By Nigel Thorpe
Senior English Editor
Albawaba.com - Amman
Serendipity has often played a major role in great archeological discoveries. The most recent serendipitous discovery came as a group of archaeologists, wandering across the desolate landscape near Yemen’s Red Sea coast, stumbled across an important site that they dubbed “Yemen’s Stonehenge”.
A wrong turn at a date palm during a sand storm on the west coast of Yemen led Royal Ontario Museum (ROM) archaeologist Ed Keall to a Stonehenge-like circular enclosure
with a ring of granite and basalt monoliths each of which are over 3 meters (10 feet) tall and seven tons in weight.
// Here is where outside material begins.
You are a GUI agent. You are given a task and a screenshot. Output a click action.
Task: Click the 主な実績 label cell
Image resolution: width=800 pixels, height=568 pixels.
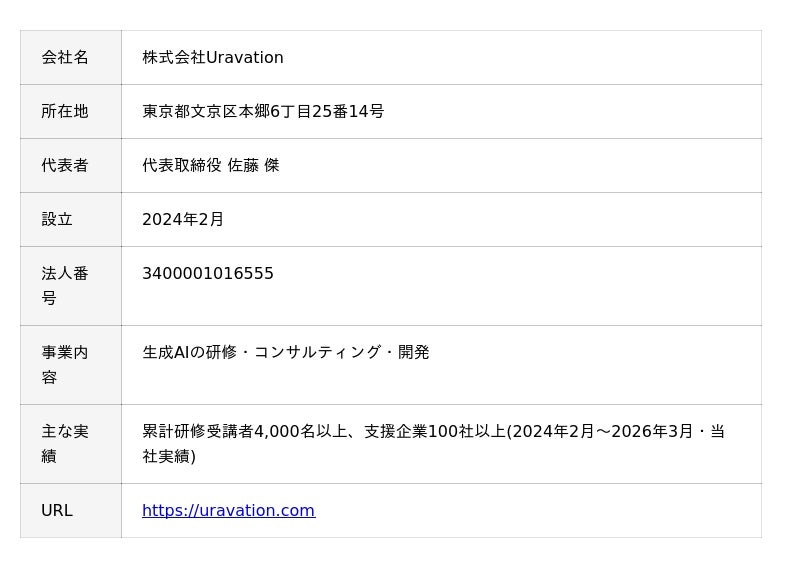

Archaeologists believe that the stone used to fabricate the pillars was quarried in the Surat Mountains approximately 60 kilometers (37 miles) from the monument and transported to the ancient building site by floating them across the Red Sea on rafts. The bluestones forming the first circle of the Stonehenge in Wiltshire, England, are also thought to have been transported approximately 300 kilometers by raft across the sea and up rivers from mountain quarries in south Wales to Wiltshire in the southwest of England. The smaller but similar “Stonehenge-style” Yemini monument was also erected approximately 4,000 years ago and bears witness to a complex, well organized early Bronze Age settlement that probably had trading contacts with similar cultures in mainland Europe, southern England and Ireland.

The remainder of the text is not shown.